──────── TEXTO FUENTE

La noche del 20 de junio es una agradable velada, típica del verano californiano. Los problemas financieros no han impedido que Siegel haya disfrutado de una jornada tranquila. No lleva mucho tiempo en Los Ángeles, tras pasar varios meses atrincherado en Las Vegas, temiendo por su vida. Ahora el Flamingo ha empezado a producir beneficios y Siegel imagina que, a ese ritmo, su deuda podría quedar amortizada en unos pocos años. Sin duda lo cree, porque ya no se esconde ni toma grandes precauciones. Ese mismo día ha acudido a un salón de belleza para hacerse la manicura, ajustándose al estereotipo de gánster elegante y presumido con el que todo el país le asocia. No ha sucedido nada. Nadie parece seguirlo. Cena en una marisquería, acompañado por su socio Al Smiley y el hermano de Virginia Hill, su novia, que durante esos días está de viaje en Europa. Al terminar, se detiene en un quiosco para comprar un ejemplar de Los Angeles Times, como hace todos los días. De nuevo, ningún problema. Si le vigilan para atentar contra él, debería notarlo; no en vano fue durante años el organizador del temible comando de ejecución con el que la mafia neoyorquina mantenía a raya a sus enemigos. ¿De verdad está libre de complots, o es que Siegel ha perdido el instinto? Quizá ya no conserva el olfato de sus años jóvenes, cuando las cosas eran más fáciles porque le bastaba con cumplir órdenes y después guardarse las espaldas. Ahora su cabeza está llena de cifras, de balances, de ensoñaciones difusas sobre la futura evolución de los beneficios; preocupaciones abstractas más propias de un empresario que del brazo armado de una organización criminal.

────────────────
──────── ENTRADAS DEL CONJUNTO

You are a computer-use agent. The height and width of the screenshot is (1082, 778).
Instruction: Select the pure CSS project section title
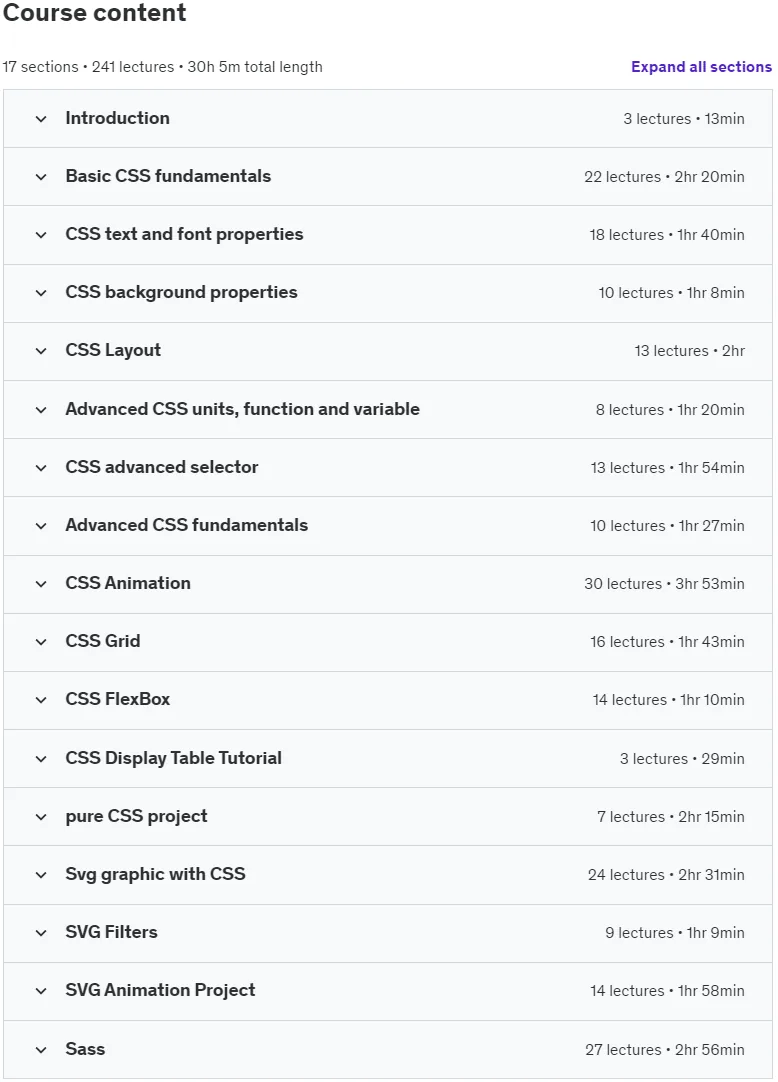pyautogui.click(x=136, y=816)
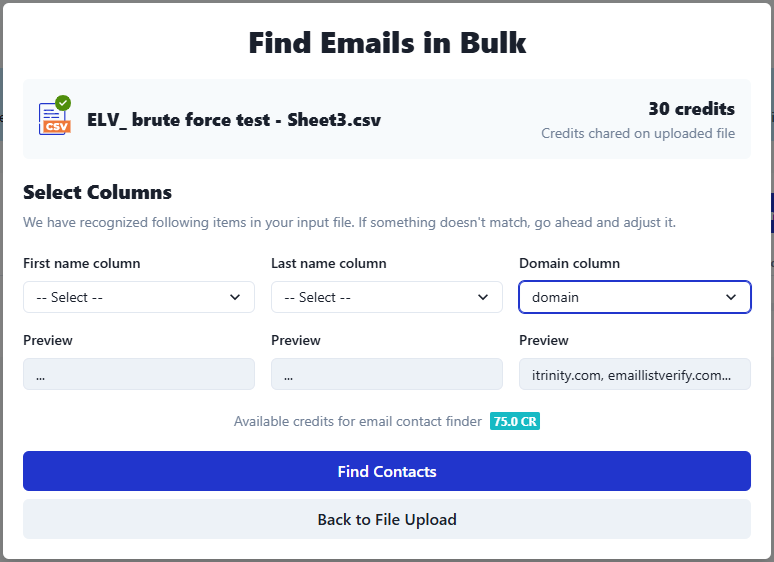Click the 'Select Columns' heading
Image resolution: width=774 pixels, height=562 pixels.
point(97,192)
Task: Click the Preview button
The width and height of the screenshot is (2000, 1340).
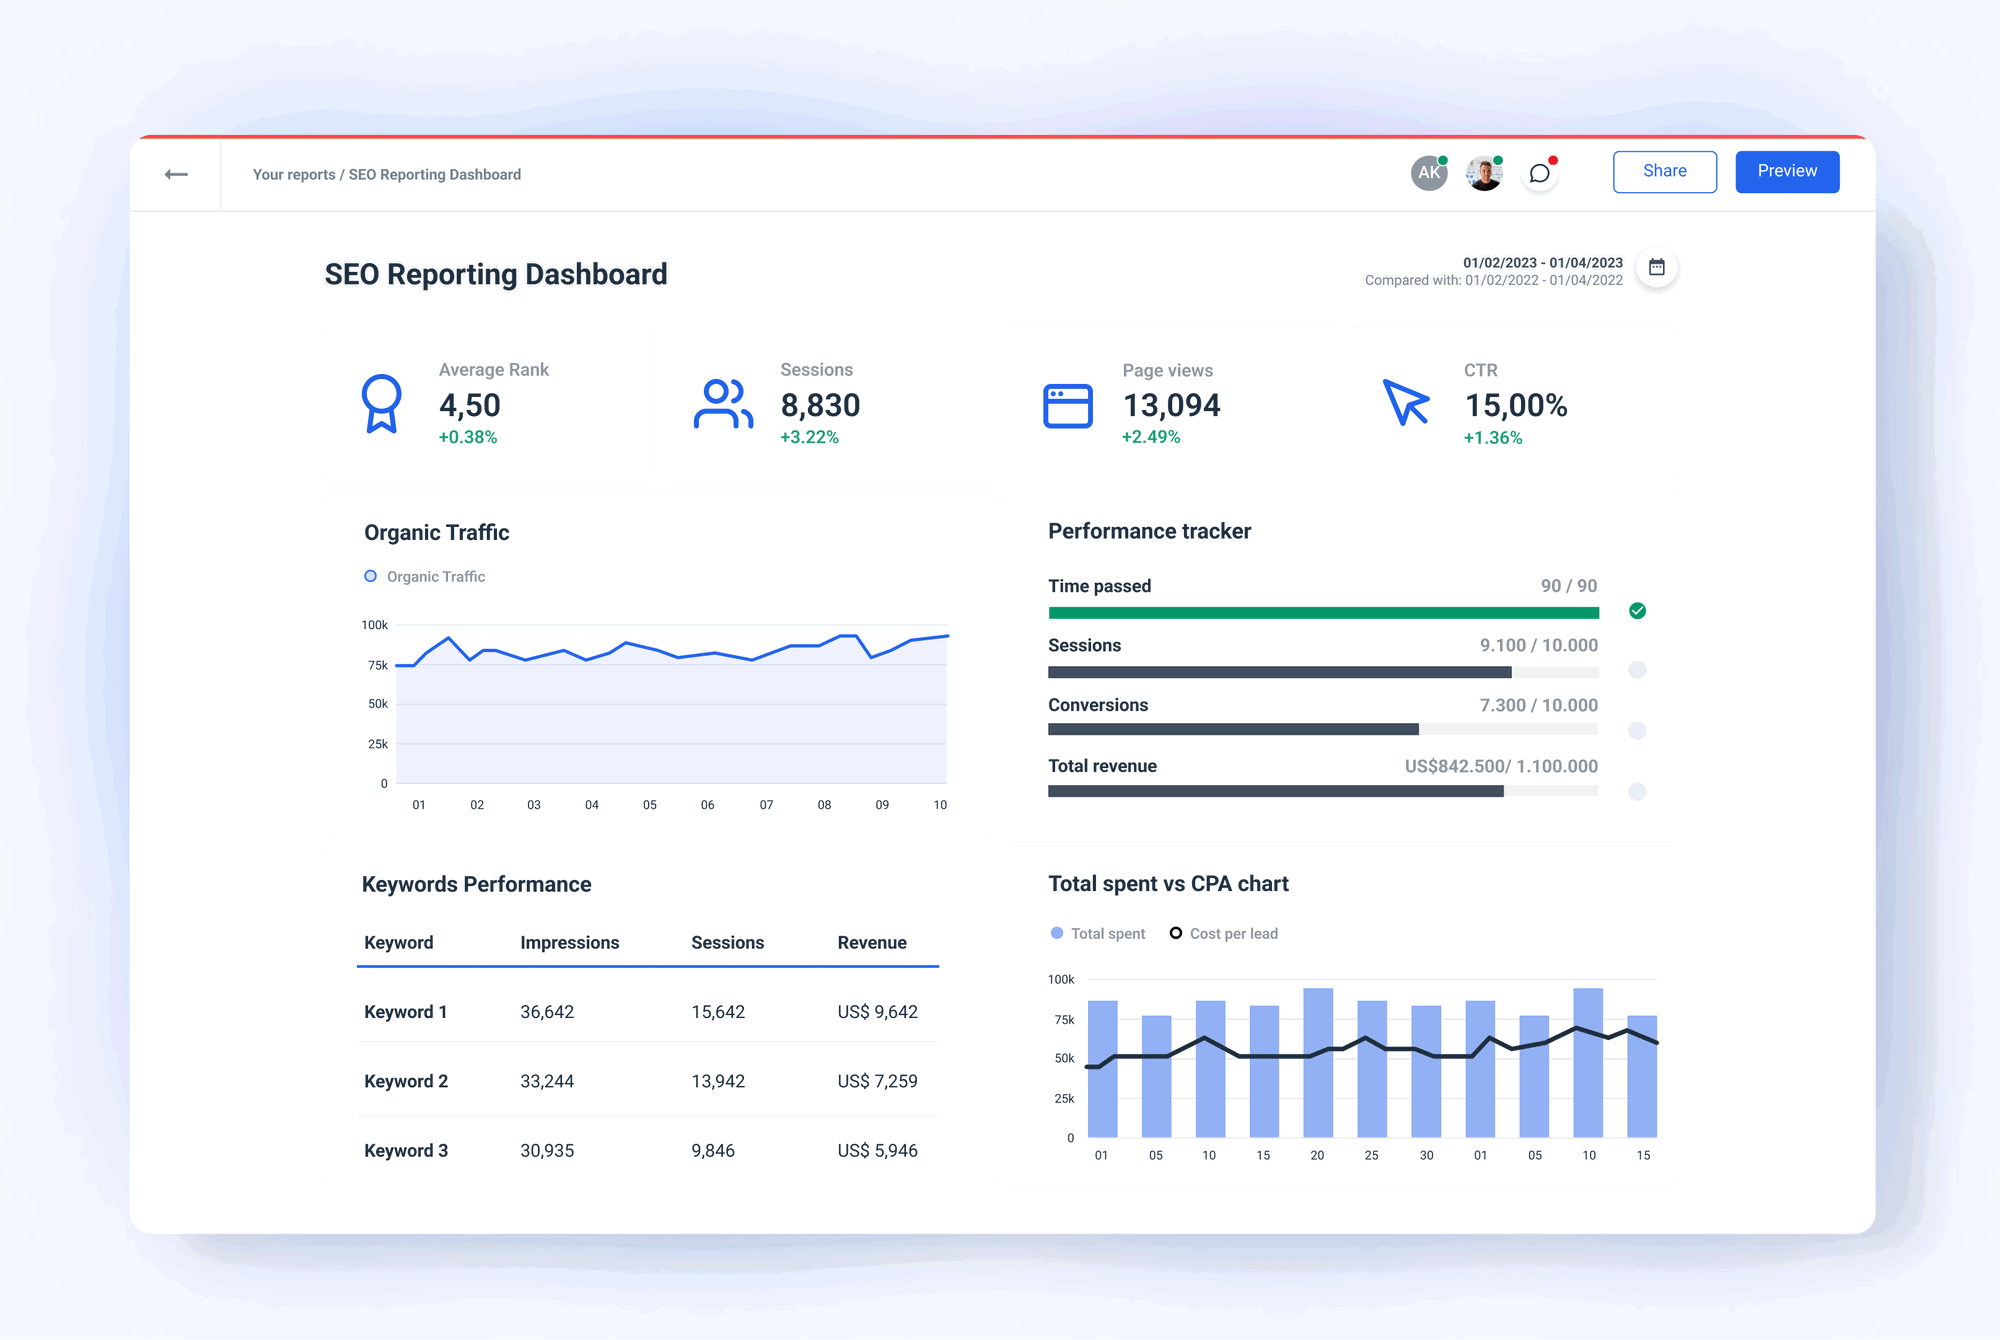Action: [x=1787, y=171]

────────────────
──────── ENTRADAS DEL CONJUNTO

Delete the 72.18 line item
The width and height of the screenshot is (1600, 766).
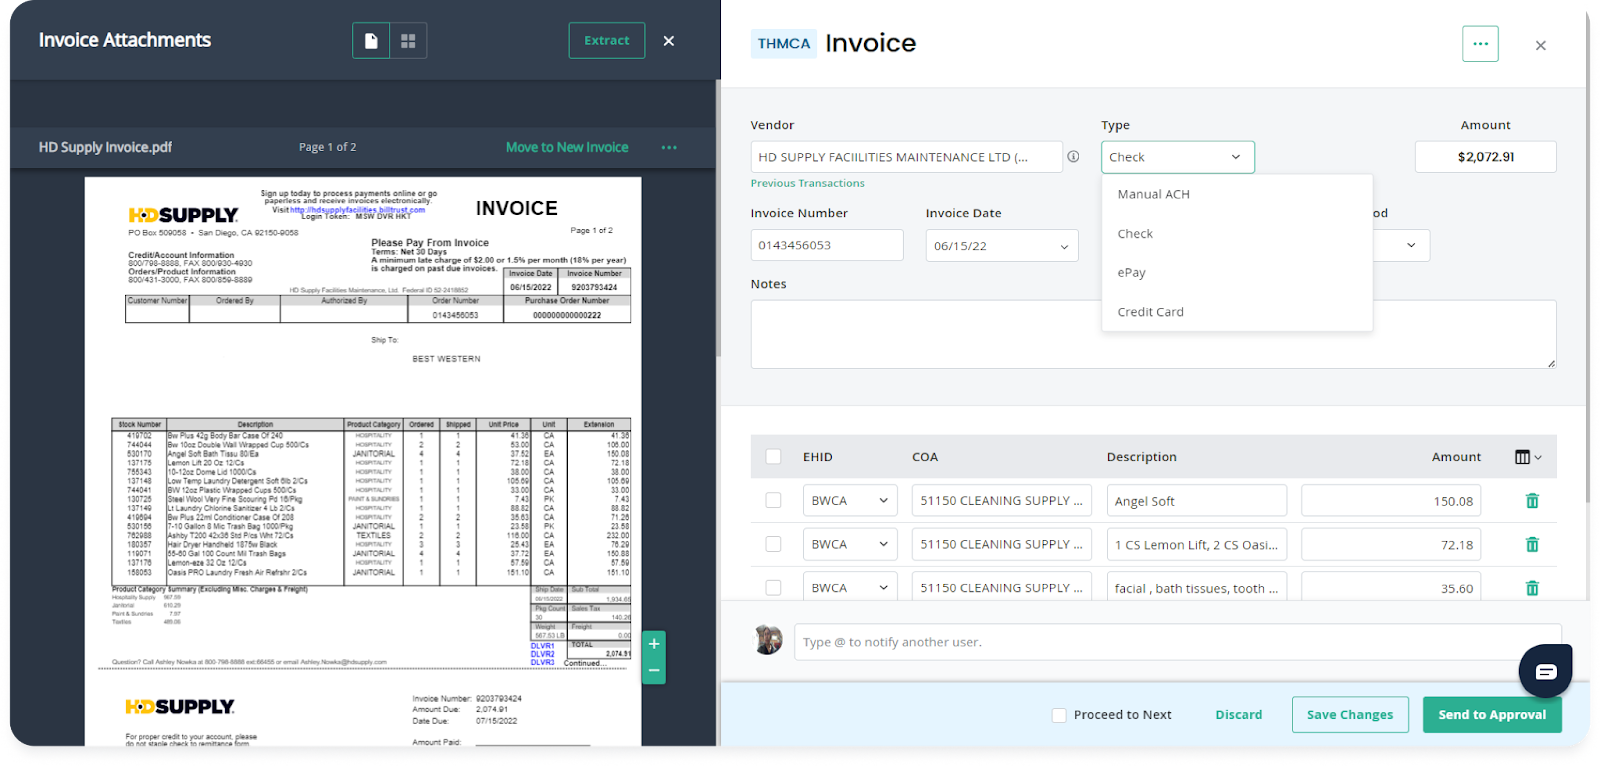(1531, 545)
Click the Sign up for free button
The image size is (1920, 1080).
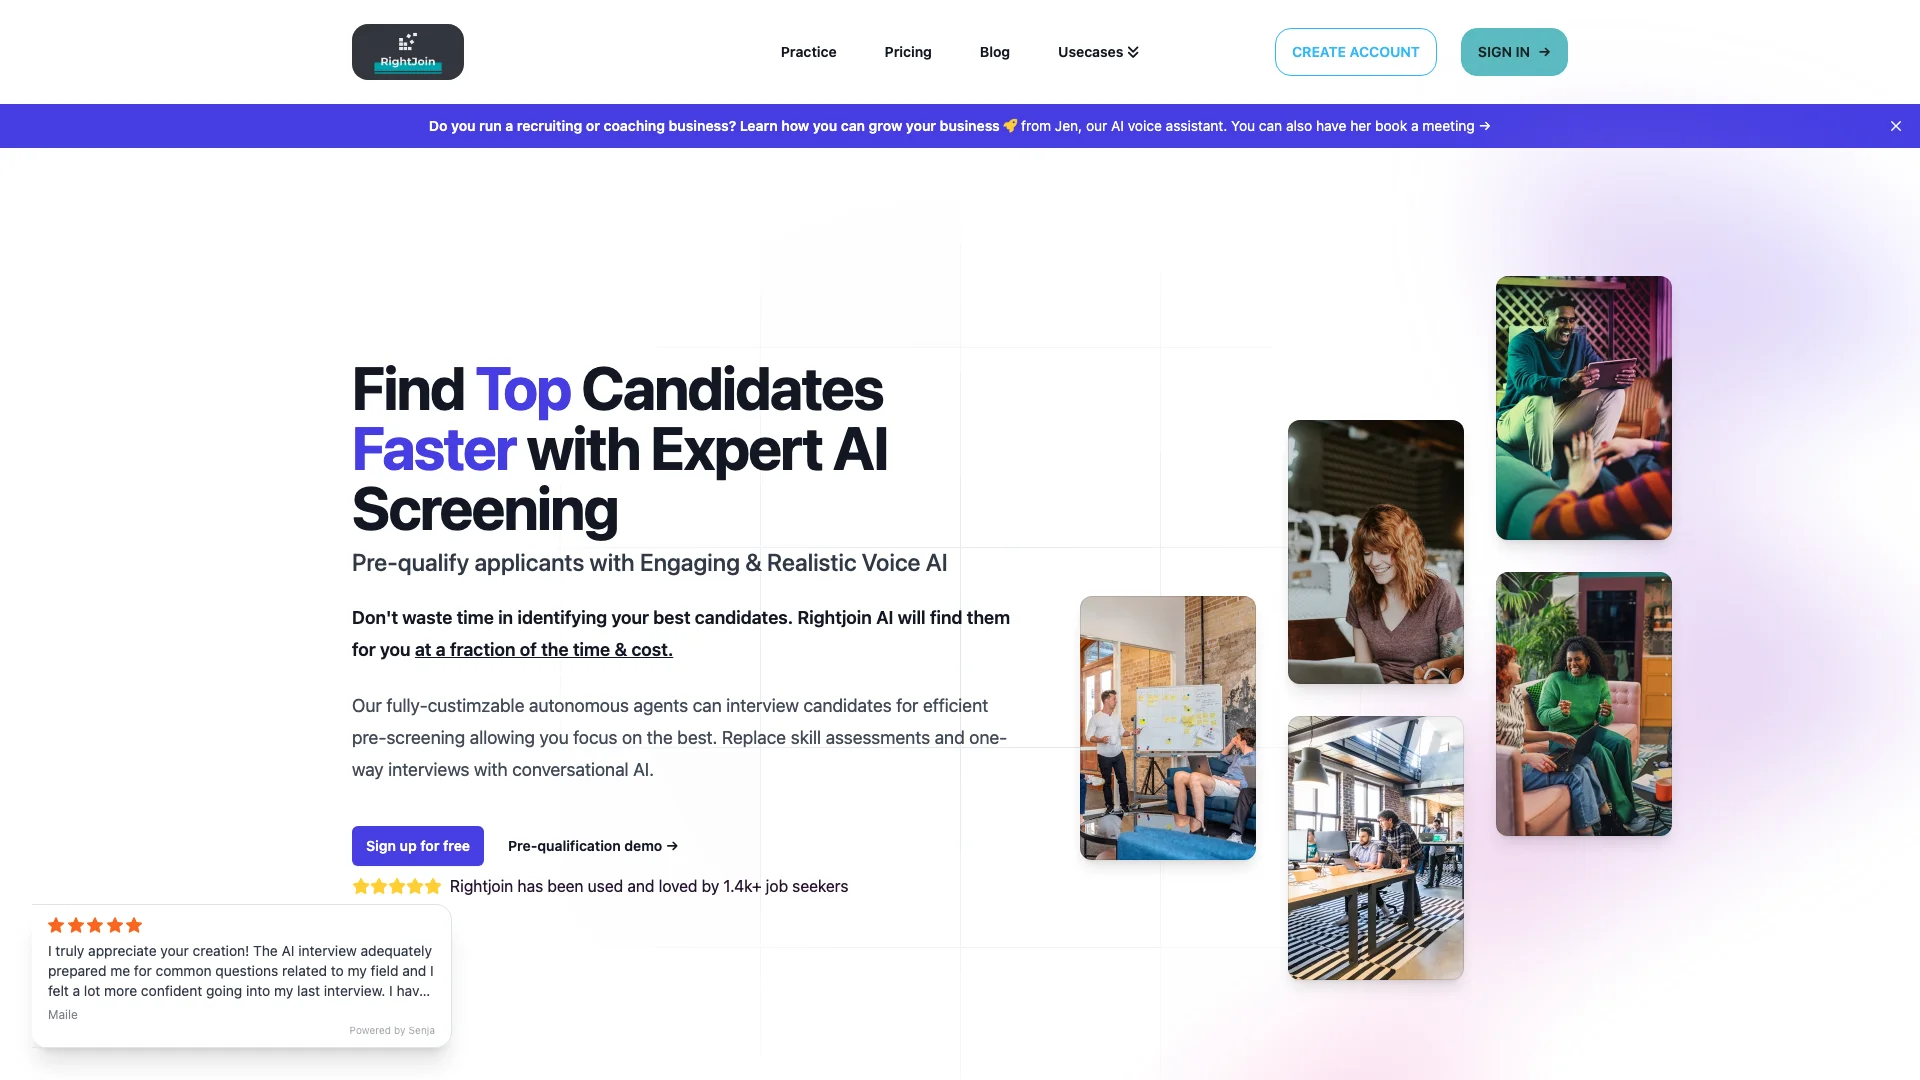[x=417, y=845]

────────────────

**OBJETIVO**
Prolonga el texto sobre Siegel y la noche del 20 de junio a partir de su última oración. Las entradas son un material aparte y no guardan relación con el texto.

**RESPUESTA**
El grupo regresa al espléndido bungalow que Virginia tiene alquilado en el 810 de Linden Drive, una calle de suntuosas viviendas rodeadas de jardín. La casa se erige apenas a doscientos metros de la famosa avenida Sunset Boulevard, que a esas alturas, alejada del centro, se ha transformado en una discreta y apacible calle del lujoso barrio Beverly Hills. A la casa se accede desde la calle, caminando por una pintoresca escalerilla de piedra que bordea un césped impoluto, y no hay vallas ni muros. Es una construcción grácil, de inspiración mediterránea, con paredes blancas, tejas rojizas y arcos arábigos en los balcones. Parte de la fachada está enmascarada por setos, palmeras y un gran árbol; las ventanas denotan un calculado sentido de la discreción, pero nada de eso se parece a una medida de seguridad. Un gesto extraño sorprende a sus acompañantes: Bugsy se detiene y les pregunta si también notan el intenso perfume de las flores. Ellos no huelen nada. Todos entran en la casa. Mientras su cuñado se retira al primer piso en compañía de una chica, Bugsy entra el en salón y se sienta en el sofá. Al Smiley entra junto a él y tras descorrer las cortinas —según se cuenta, estaba al tanto de lo que iba a suceder— también se acomoda en el sofá, para no despertar las sospechas de Siegel, que sigue enfundado en su costoso traje de exquisito corte y todavía lleva puestos los caros y brillantes zapatos; lo sabemos porque ese mismo atuendo podrá verse durante los días siguientes en las portadas de los periódicos.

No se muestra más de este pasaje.